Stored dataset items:
□ □ □ □ □ □ □

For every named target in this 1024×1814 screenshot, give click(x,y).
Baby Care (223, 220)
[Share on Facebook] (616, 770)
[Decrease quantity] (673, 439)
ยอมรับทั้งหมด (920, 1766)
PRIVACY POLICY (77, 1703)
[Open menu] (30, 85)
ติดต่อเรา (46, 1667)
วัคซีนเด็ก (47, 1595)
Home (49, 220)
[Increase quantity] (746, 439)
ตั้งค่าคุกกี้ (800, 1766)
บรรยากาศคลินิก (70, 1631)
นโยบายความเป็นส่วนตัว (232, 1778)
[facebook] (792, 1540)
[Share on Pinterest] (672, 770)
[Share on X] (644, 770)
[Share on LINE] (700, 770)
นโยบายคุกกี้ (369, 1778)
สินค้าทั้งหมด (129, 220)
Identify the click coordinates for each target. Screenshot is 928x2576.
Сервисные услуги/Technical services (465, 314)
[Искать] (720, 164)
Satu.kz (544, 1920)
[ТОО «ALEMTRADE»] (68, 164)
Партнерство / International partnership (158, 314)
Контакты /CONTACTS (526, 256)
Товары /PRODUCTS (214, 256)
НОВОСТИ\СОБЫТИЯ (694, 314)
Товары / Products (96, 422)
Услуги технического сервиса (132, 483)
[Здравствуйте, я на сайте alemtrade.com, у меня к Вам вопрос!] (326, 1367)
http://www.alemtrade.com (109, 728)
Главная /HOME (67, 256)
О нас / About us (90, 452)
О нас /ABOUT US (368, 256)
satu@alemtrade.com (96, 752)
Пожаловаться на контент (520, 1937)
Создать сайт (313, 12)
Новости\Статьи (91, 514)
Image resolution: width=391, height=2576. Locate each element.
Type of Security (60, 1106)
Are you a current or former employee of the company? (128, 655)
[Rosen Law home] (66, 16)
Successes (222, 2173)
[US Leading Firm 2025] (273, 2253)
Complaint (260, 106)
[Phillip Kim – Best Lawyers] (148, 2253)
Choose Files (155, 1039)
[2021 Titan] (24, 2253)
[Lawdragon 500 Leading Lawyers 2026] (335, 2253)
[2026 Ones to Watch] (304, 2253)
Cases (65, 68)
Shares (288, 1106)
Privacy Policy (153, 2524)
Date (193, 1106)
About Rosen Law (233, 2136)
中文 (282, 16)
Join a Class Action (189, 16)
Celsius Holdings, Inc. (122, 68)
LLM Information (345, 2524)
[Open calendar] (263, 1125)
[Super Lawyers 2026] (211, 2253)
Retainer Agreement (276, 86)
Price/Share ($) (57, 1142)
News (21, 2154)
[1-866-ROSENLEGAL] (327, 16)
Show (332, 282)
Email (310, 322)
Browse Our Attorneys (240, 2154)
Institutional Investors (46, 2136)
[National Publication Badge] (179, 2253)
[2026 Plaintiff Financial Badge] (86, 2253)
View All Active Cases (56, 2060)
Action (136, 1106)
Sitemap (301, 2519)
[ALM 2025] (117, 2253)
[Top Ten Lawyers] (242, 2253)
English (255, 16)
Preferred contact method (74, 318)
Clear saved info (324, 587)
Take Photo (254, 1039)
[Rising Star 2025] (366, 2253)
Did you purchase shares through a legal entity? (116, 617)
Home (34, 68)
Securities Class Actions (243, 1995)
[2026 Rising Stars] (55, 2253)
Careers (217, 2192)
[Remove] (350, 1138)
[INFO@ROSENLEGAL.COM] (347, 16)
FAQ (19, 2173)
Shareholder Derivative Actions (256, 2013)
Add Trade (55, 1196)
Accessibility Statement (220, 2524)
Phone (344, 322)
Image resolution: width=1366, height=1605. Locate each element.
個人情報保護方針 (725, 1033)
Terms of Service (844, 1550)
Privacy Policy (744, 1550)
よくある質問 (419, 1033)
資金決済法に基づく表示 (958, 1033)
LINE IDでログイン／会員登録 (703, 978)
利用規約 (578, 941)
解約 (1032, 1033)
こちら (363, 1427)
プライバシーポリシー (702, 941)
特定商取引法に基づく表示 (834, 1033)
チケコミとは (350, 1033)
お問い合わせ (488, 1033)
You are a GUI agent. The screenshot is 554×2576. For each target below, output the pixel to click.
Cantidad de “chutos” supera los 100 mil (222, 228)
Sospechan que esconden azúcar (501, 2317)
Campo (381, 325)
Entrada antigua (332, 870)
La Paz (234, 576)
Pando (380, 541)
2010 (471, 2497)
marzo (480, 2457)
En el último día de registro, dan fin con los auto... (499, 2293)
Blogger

□ □ □ □ □ □ □

Which lines run from the one holding "Создать сайт (313, 12)" through the one holding "Institutional Investors (46, 2136)" in the records above? Repeat them exactly, both included, and nothing more.

Answer box:
Создать сайт (313, 12)
Новости\Статьи (91, 514)
Image resolution: width=391, height=2576. Locate each element.
Type of Security (60, 1106)
Are you a current or former employee of the company? (128, 655)
[Rosen Law home] (66, 16)
Successes (222, 2173)
[US Leading Firm 2025] (273, 2253)
Complaint (260, 106)
[Phillip Kim – Best Lawyers] (148, 2253)
Choose Files (155, 1039)
[2021 Titan] (24, 2253)
[Lawdragon 500 Leading Lawyers 2026] (335, 2253)
[2026 Ones to Watch] (304, 2253)
Cases (65, 68)
Shares (288, 1106)
Privacy Policy (153, 2524)
Date (193, 1106)
About Rosen Law (233, 2136)
中文 (282, 16)
Join a Class Action (189, 16)
Celsius Holdings, Inc. (122, 68)
LLM Information (345, 2524)
[Open calendar] (263, 1125)
[Super Lawyers 2026] (211, 2253)
Retainer Agreement (276, 86)
Price/Share ($) (57, 1142)
News (21, 2154)
[1-866-ROSENLEGAL] (327, 16)
Show (332, 282)
Email (310, 322)
Browse Our Attorneys (240, 2154)
Institutional Investors (46, 2136)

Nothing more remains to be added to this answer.